[Opening Data supplied section]

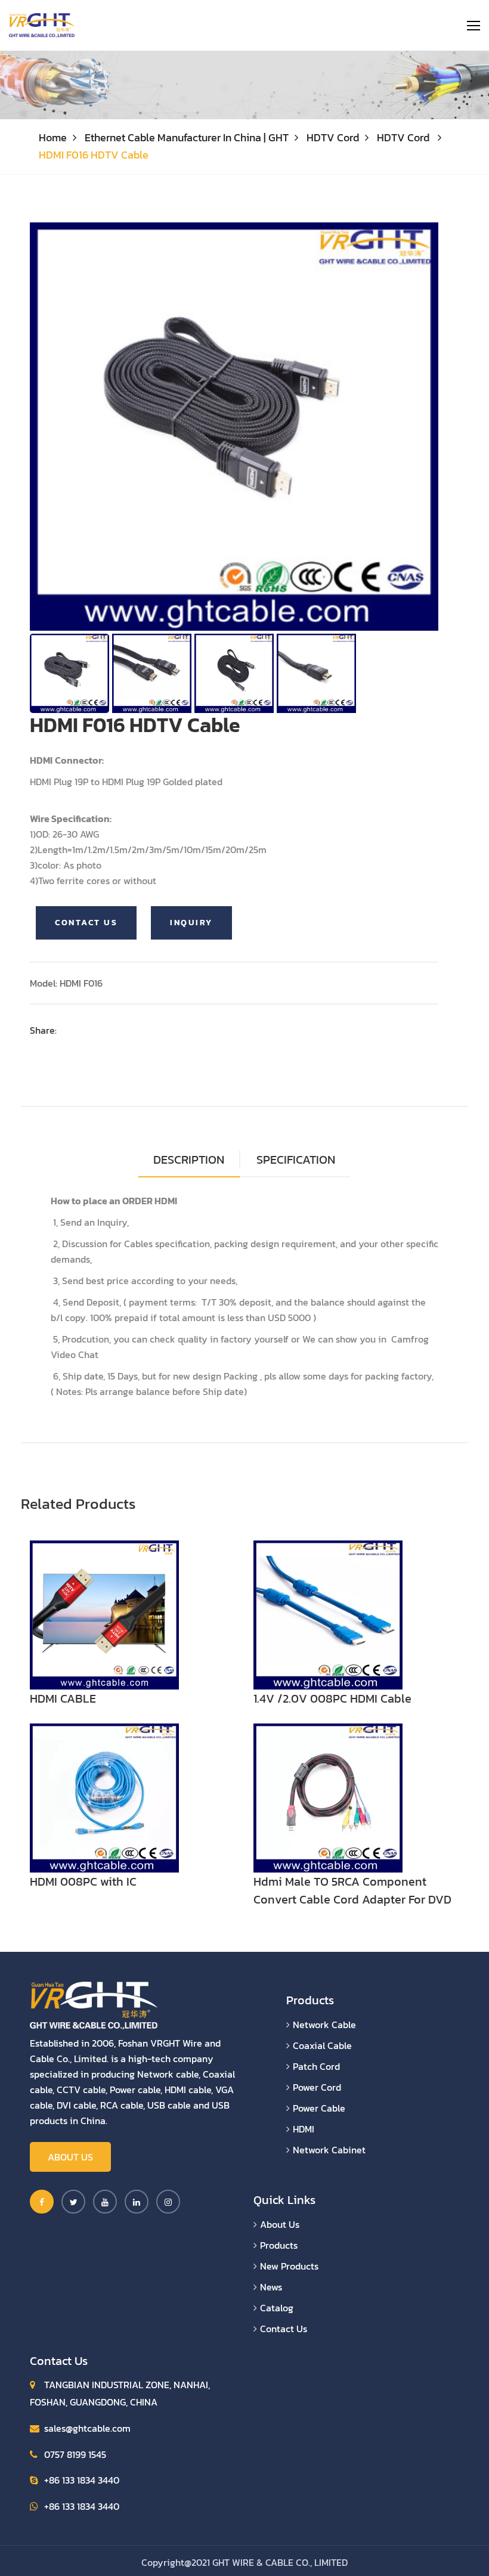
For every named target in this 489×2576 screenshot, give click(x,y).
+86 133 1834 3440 (81, 2480)
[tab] (296, 1160)
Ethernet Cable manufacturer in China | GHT (187, 137)
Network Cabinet (329, 2150)
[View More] (104, 1614)
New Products (289, 2266)
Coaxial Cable (322, 2045)
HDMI (303, 2129)
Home (53, 137)
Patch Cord (316, 2066)
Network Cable (324, 2024)
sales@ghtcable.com (87, 2428)
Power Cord (317, 2087)
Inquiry (191, 922)
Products (279, 2245)
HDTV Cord (333, 137)
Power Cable (319, 2108)
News (271, 2287)
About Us (70, 2157)
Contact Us (86, 922)
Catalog (276, 2308)
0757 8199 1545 (75, 2454)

[Closing Data supplied section]

◆ About this task ◆
Beginning with the line containing "Power Cord (317, 2087)" and ending with the last line of the listing above, return every line exactly and nothing else.

◆ Solution ◆
Power Cord (317, 2087)
Inquiry (191, 922)
Products (279, 2245)
HDTV Cord (333, 137)
Power Cable (319, 2108)
News (271, 2287)
About Us (70, 2157)
Contact Us (86, 922)
Catalog (276, 2308)
0757 8199 1545 (75, 2454)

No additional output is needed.